Small things matter : of phages and antibiotic resistance conferring plasmids

subject

description

Viruses and plasmids are small units of genetic material dependent on cells either transiently or continuously. Intriguingly, stories of these small entities intertwine in antibiotic resistance crisis. Horizontal gene transfer enables bacteria to respond rapidly to chances in their environment. Anthropogenic consumption of antibiotics induces the travel of resistance encoding genes mainly as passengers of conjugative plasmids.

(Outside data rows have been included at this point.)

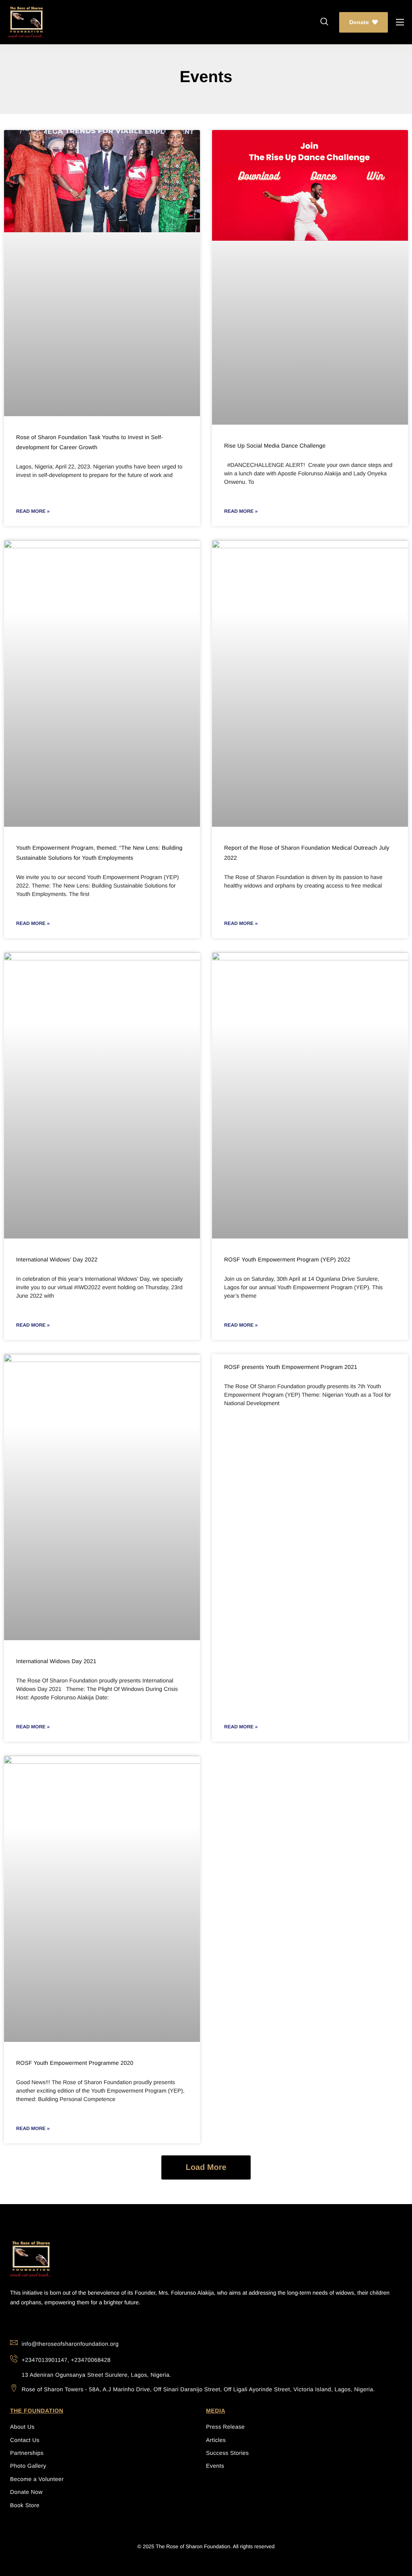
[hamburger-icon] (400, 22)
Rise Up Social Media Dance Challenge (274, 445)
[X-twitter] (63, 2323)
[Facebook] (48, 2323)
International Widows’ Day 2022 (56, 1259)
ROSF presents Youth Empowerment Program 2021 (290, 1367)
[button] (205, 2167)
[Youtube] (17, 2323)
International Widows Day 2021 (56, 1661)
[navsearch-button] (324, 22)
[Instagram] (32, 2323)
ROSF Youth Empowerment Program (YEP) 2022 (287, 1259)
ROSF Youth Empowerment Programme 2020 (74, 2063)
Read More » (32, 511)
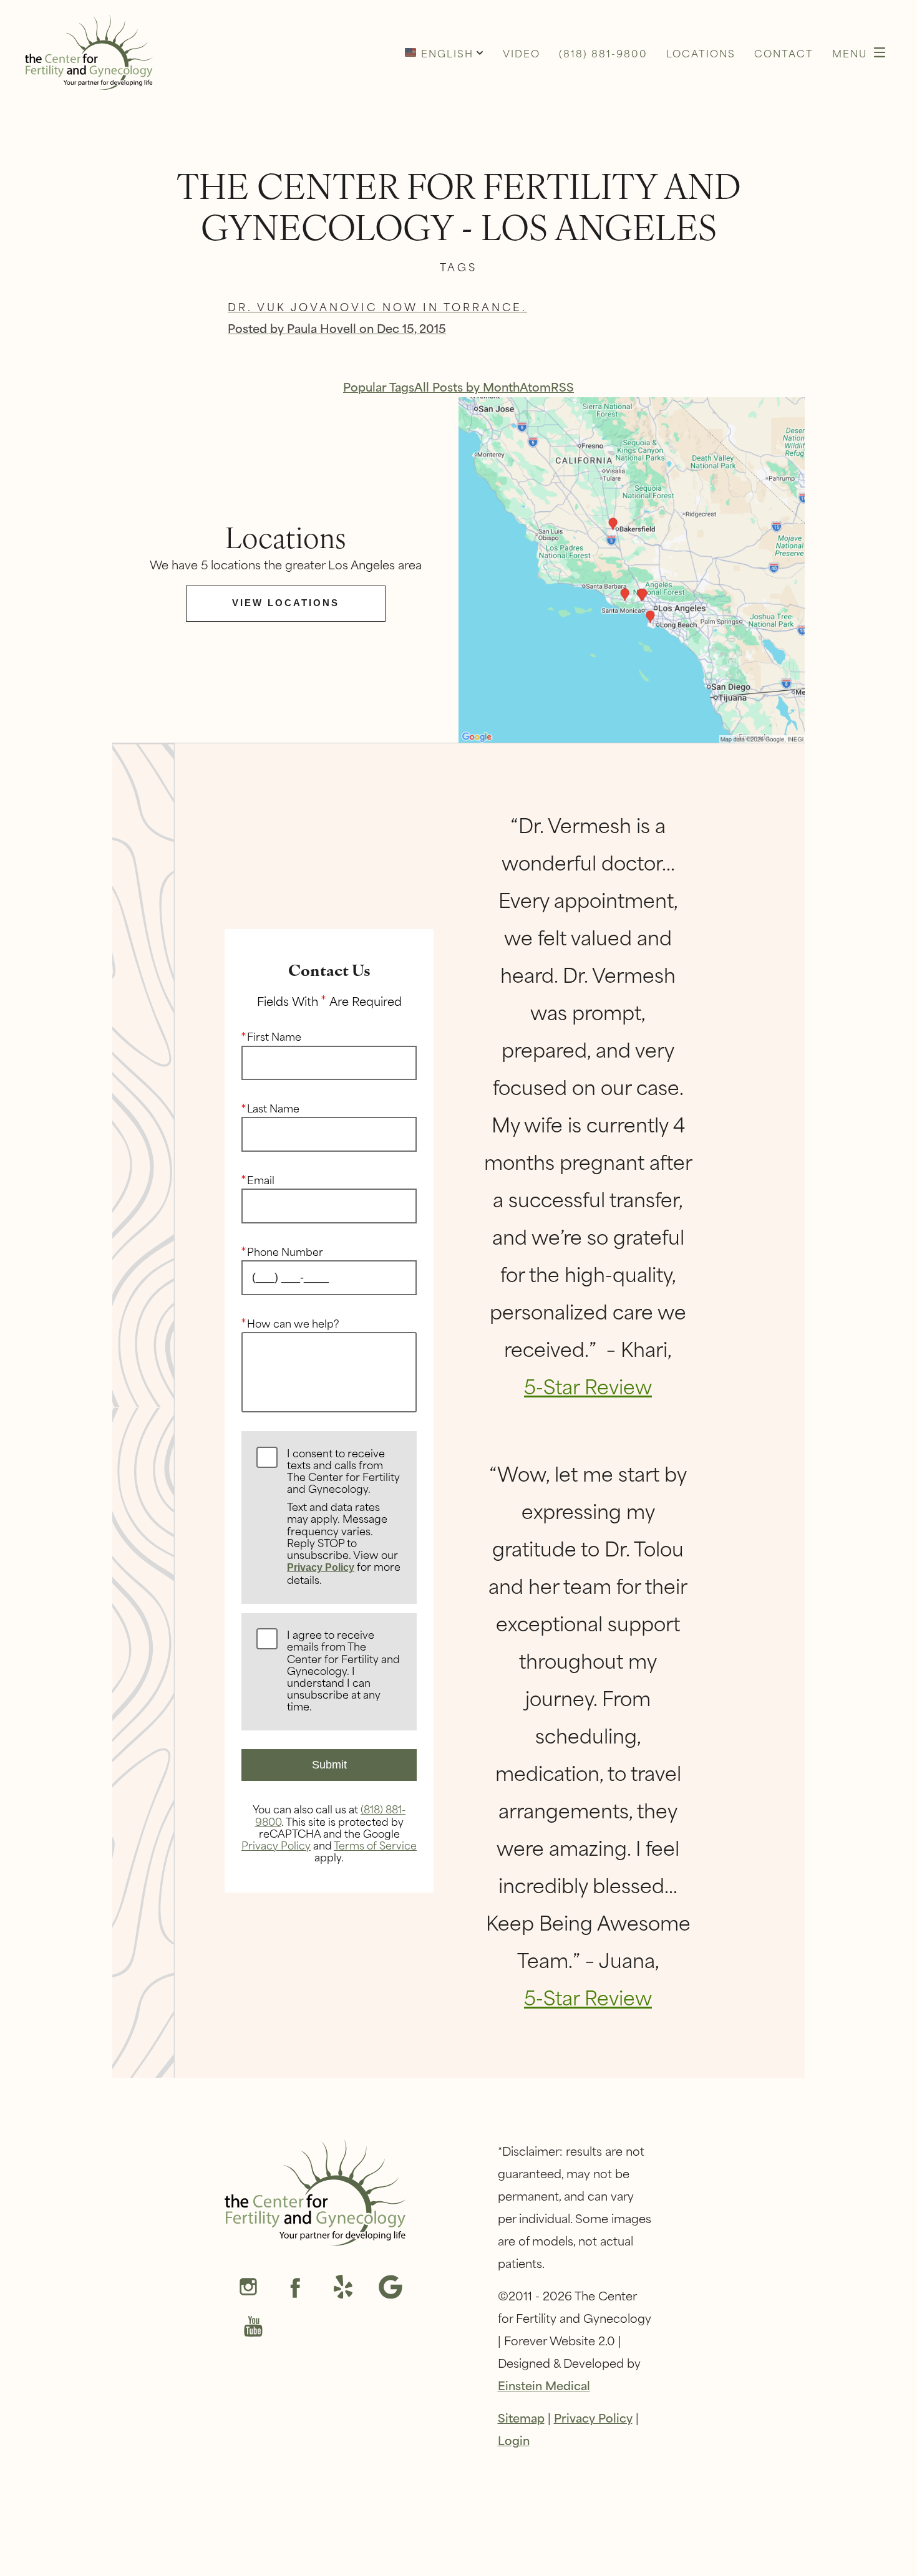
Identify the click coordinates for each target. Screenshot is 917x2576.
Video (521, 52)
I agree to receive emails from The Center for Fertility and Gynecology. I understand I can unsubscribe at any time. (343, 1671)
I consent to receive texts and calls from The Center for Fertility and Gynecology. (343, 1517)
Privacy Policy (320, 1567)
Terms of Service (375, 1844)
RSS (562, 386)
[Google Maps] (390, 2288)
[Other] (343, 2288)
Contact (783, 52)
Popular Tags (378, 386)
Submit (329, 1764)
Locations (700, 52)
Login (514, 2440)
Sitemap (521, 2417)
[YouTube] (253, 2328)
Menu (849, 52)
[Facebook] (295, 2288)
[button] (444, 52)
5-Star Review (588, 1385)
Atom (535, 386)
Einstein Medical (544, 2385)
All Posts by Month (467, 386)
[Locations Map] (631, 568)
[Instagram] (248, 2288)
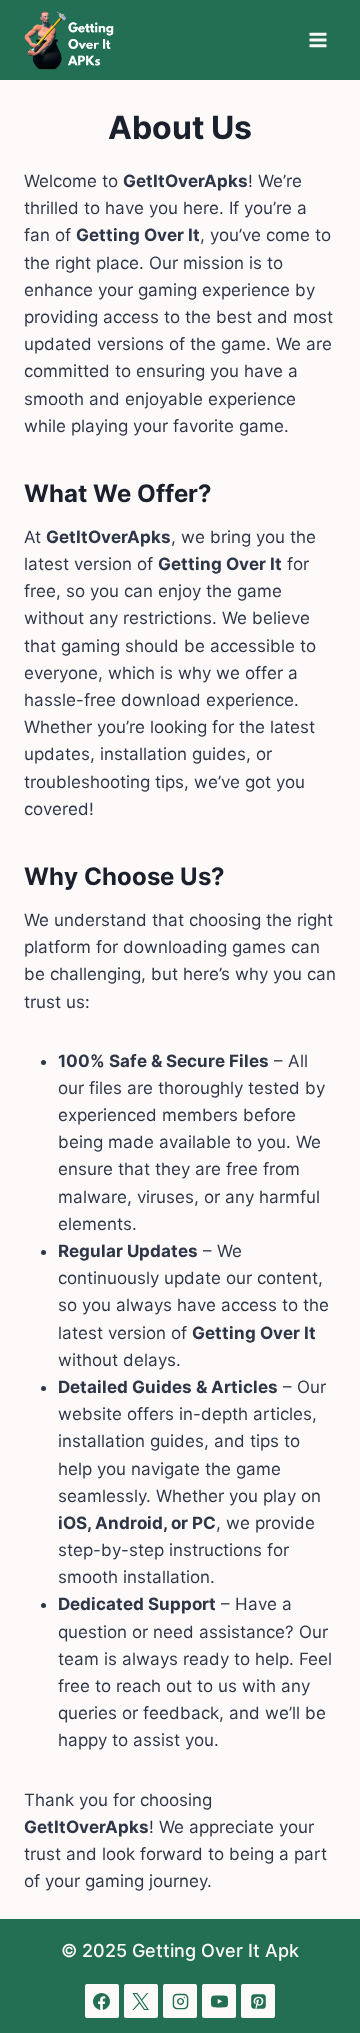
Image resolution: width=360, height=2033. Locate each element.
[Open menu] (317, 39)
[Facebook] (102, 2001)
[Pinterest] (258, 2001)
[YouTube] (219, 2001)
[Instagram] (180, 2001)
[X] (141, 2001)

In this thesis, I demonstrate that clinically important resistance plasmids could evolutionarily rescue susceptible bacteria under lethal antibiotic concentrations. If mobile resistance genes are available in surrounding community, administration of high doses of antibiotic might not be enough to treat some bacterial infections – calling for alternatives to fight multi-resistant bacteria and interfere the spread and maintenance of resistance. Phage therapy, utilization of bacterial viruses against bacteria, could be one such avenue. In this thesis plasmid-depended phage PRD1 was studied in itself and as a tool to be utilized against resistance plasmid carrying bacteria. Blue native polyacrylamide gel electrophoresis revealed interaction between two virus entry related membrane proteins and zymogram analysis overruled a previous model of the lytic enzyme residing at the genome-packaging vertex. Bacterial resistance to PRD1 was linked with either lost or impaired conjugation ability, that could restore only when the initial resistance-conferring mutation was a dynamic tandem repeat insertion. Promisingly, the reversion also returned the susceptibility to the phage. Yet, as plasmid-dependent phages are currently available only against some resistance plasmids, an alternative approach, on-demand isolation of phages, was investigated against common nosocomial pathogens. Staphylococcus, Acinetobacter and Enterococcus phages were scarce in the environmental reservoir whereas phages against E. coli, K. pneumoniae, P. aeruginosa and Salmonella strains could often be isolated as needed. Altogether, different manifestations of phage-therapy may provide answers to the current antibiotic resistance crisis.